====== Provided material
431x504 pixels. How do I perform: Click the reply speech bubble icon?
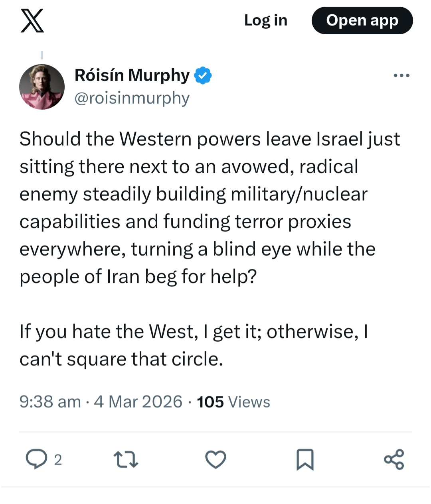click(x=36, y=459)
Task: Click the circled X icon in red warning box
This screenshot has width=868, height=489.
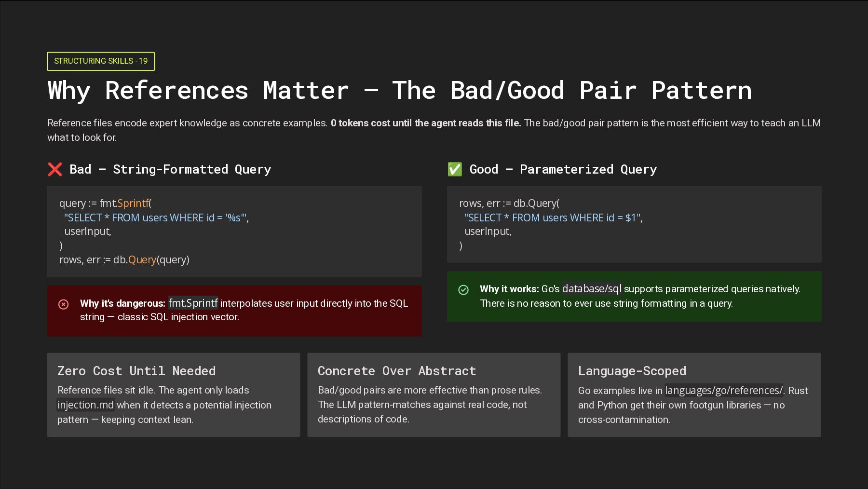Action: pyautogui.click(x=63, y=304)
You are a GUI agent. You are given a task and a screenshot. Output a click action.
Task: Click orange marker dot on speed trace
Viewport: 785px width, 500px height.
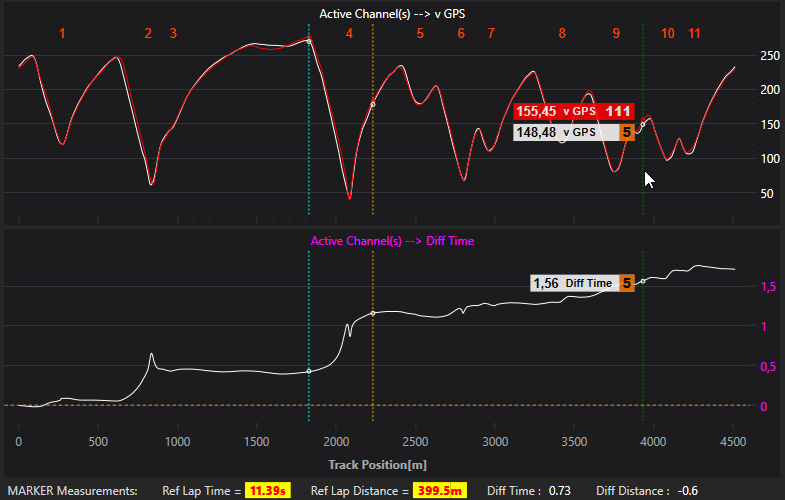click(373, 104)
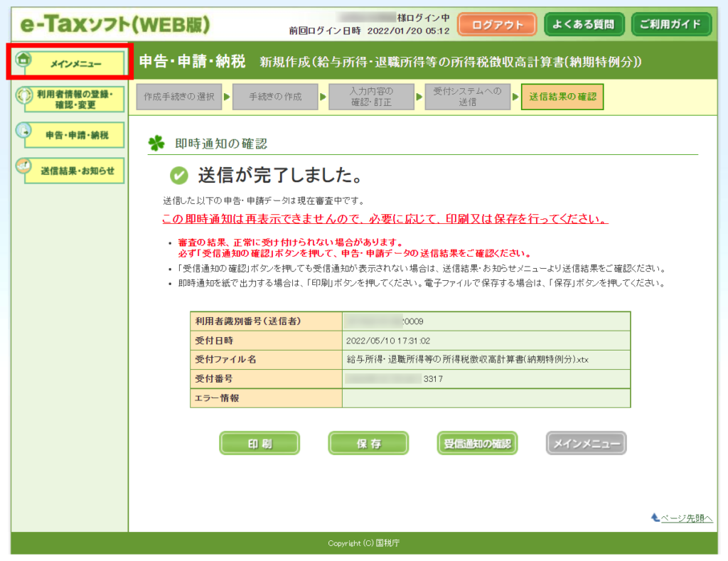Open よくある質問 in the header

584,24
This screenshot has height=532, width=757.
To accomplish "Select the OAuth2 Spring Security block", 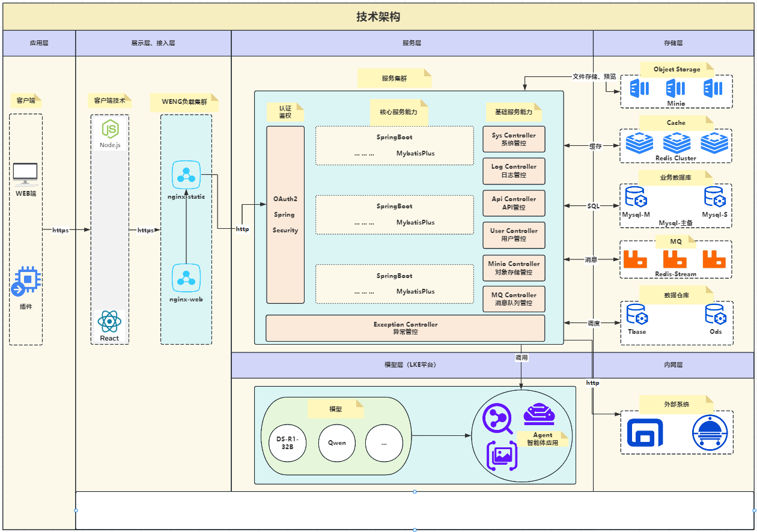I will pyautogui.click(x=285, y=214).
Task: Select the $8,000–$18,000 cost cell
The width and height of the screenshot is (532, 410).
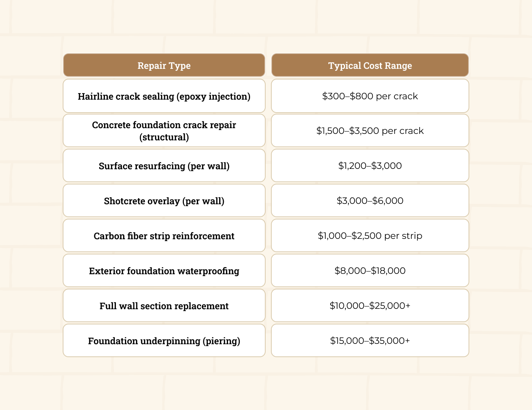Action: [x=370, y=271]
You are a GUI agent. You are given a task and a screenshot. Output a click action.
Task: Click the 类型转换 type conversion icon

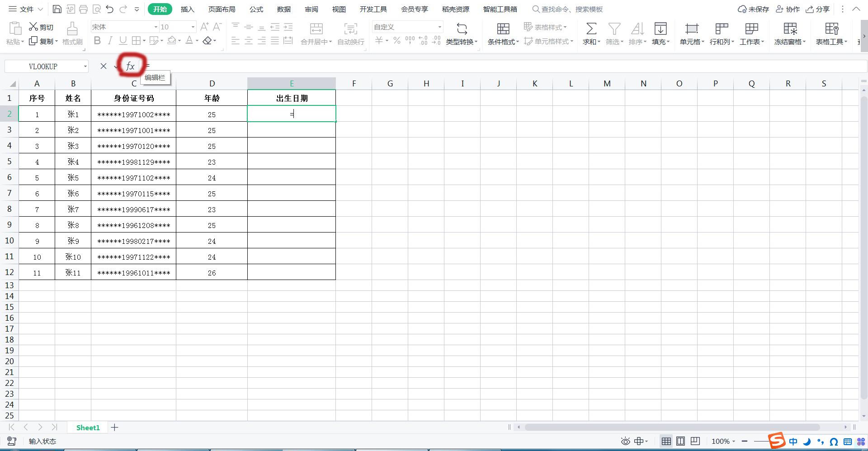pos(462,29)
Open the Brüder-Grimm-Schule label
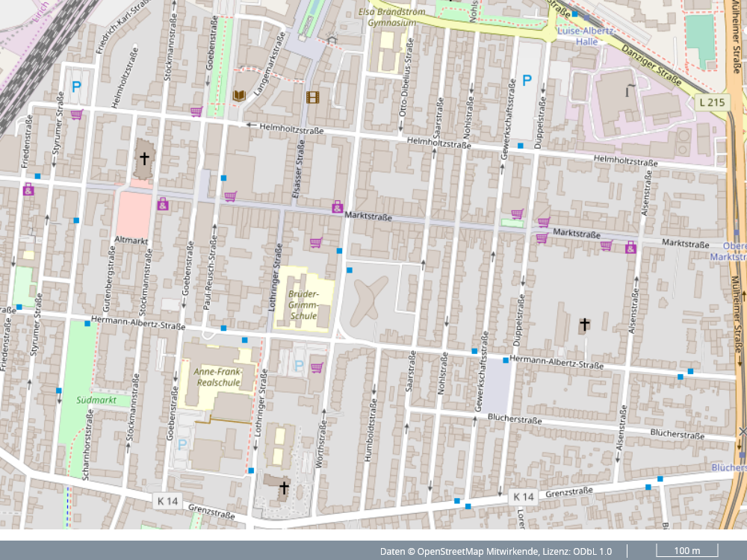 (303, 305)
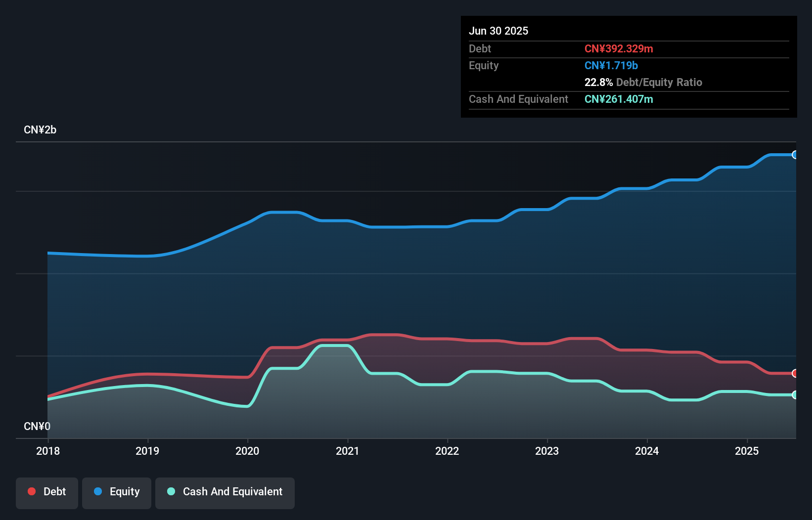
Task: Select the 2025 x-axis label
Action: point(747,451)
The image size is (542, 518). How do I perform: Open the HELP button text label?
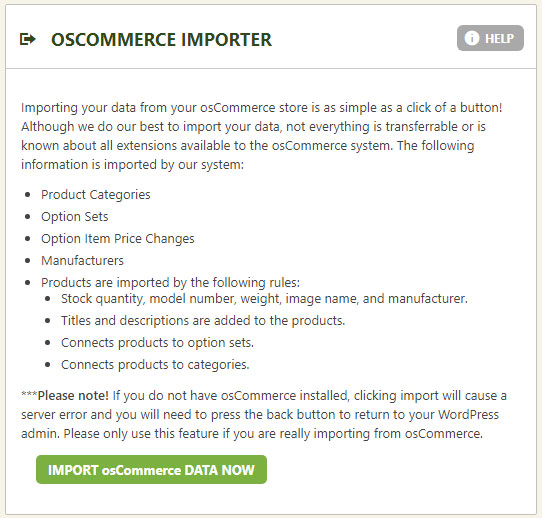coord(499,38)
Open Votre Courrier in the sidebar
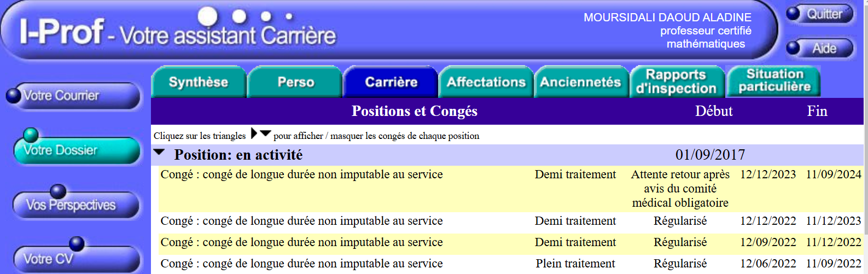868x274 pixels. (x=73, y=96)
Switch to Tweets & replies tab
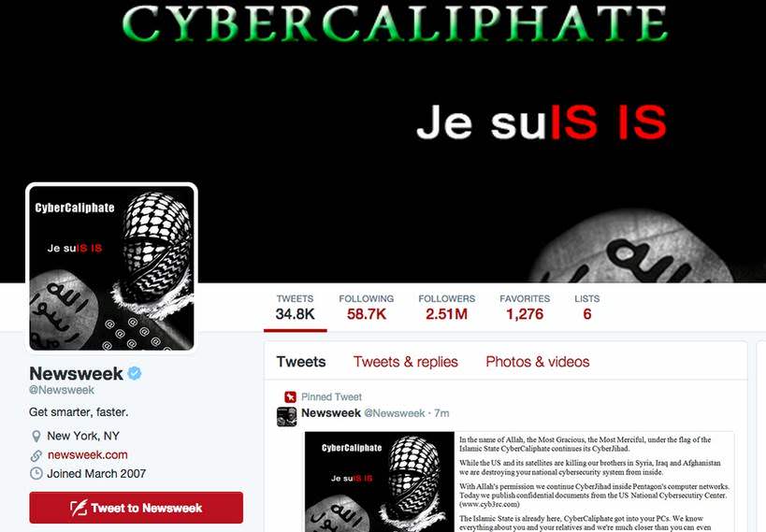 tap(406, 362)
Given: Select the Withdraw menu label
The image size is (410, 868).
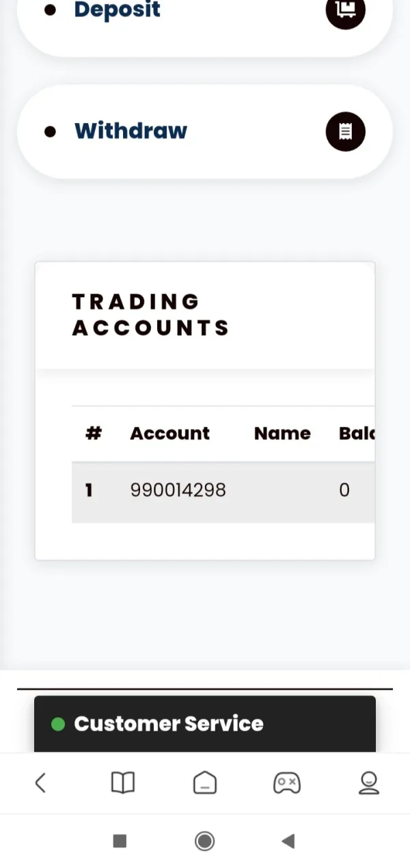Looking at the screenshot, I should tap(131, 131).
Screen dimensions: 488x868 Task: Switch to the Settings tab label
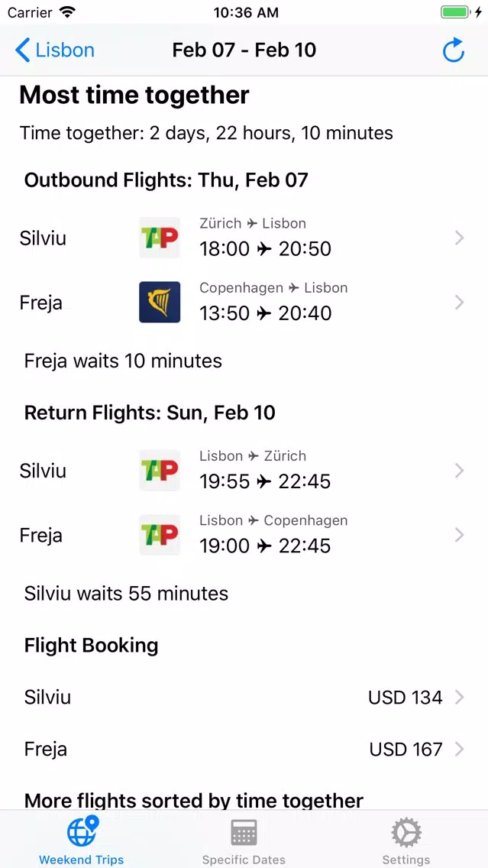[406, 860]
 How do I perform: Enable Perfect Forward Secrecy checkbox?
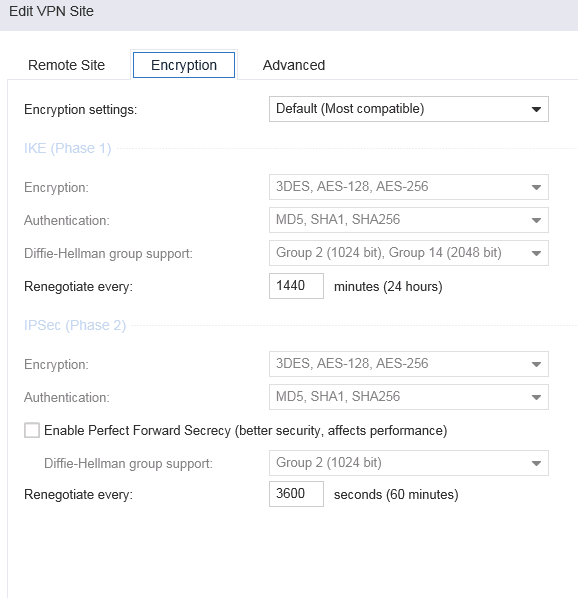coord(32,430)
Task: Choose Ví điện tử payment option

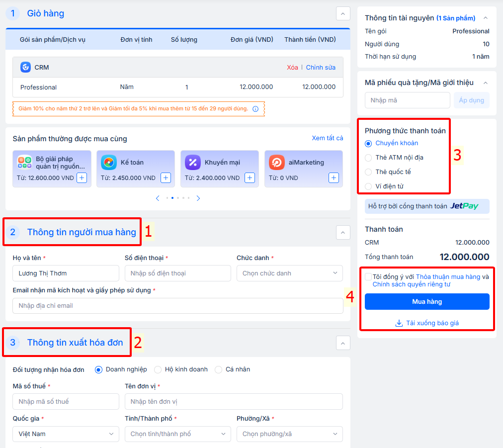Action: pos(368,186)
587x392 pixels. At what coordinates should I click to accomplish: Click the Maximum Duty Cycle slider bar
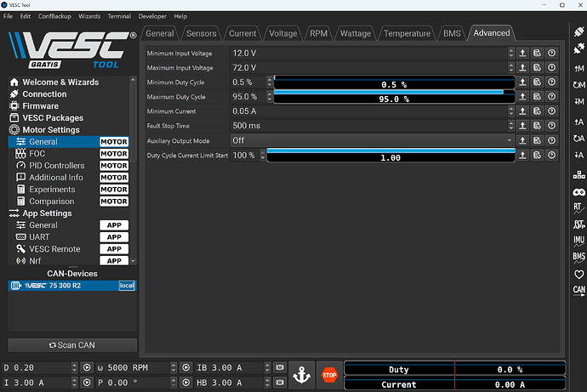[x=394, y=97]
============
* _Task statement_
Starting with the line that contains "Task: Select the $8,000–$18,000 cost cell", give the lines again exactly as they appear through the last line of the data, pictures excluded.

* _Your response_
Task: Select the $8,000–$18,000 cost cell
The width and height of the screenshot is (532, 410).
Action: [x=370, y=271]
You are a GUI agent. You are given a task and a screenshot. Output a click action.
Task: Click the 类型转换 type conversion icon

pos(462,29)
Open the Brüder-Grimm-Schule label
 (303, 305)
Task: Select the 2025 x-axis label
Action: point(747,451)
The image size is (542, 518). How do I perform: Open the HELP button text label?
coord(499,38)
Open Votre Courrier in the sidebar
868x274 pixels. (x=73, y=96)
Switch to Tweets & replies tab
 tap(406, 362)
Given: Select the Withdraw menu label
The image size is (410, 868).
Looking at the screenshot, I should tap(131, 131).
Screen dimensions: 488x868 Task: Switch to the Settings tab label
[406, 860]
 How do I perform: Enable Perfect Forward Secrecy checkbox?
coord(32,430)
Task: Choose Ví điện tử payment option

Action: pos(368,186)
587x392 pixels. At what coordinates should I click to accomplish: Click the Maximum Duty Cycle slider bar
[x=394, y=97]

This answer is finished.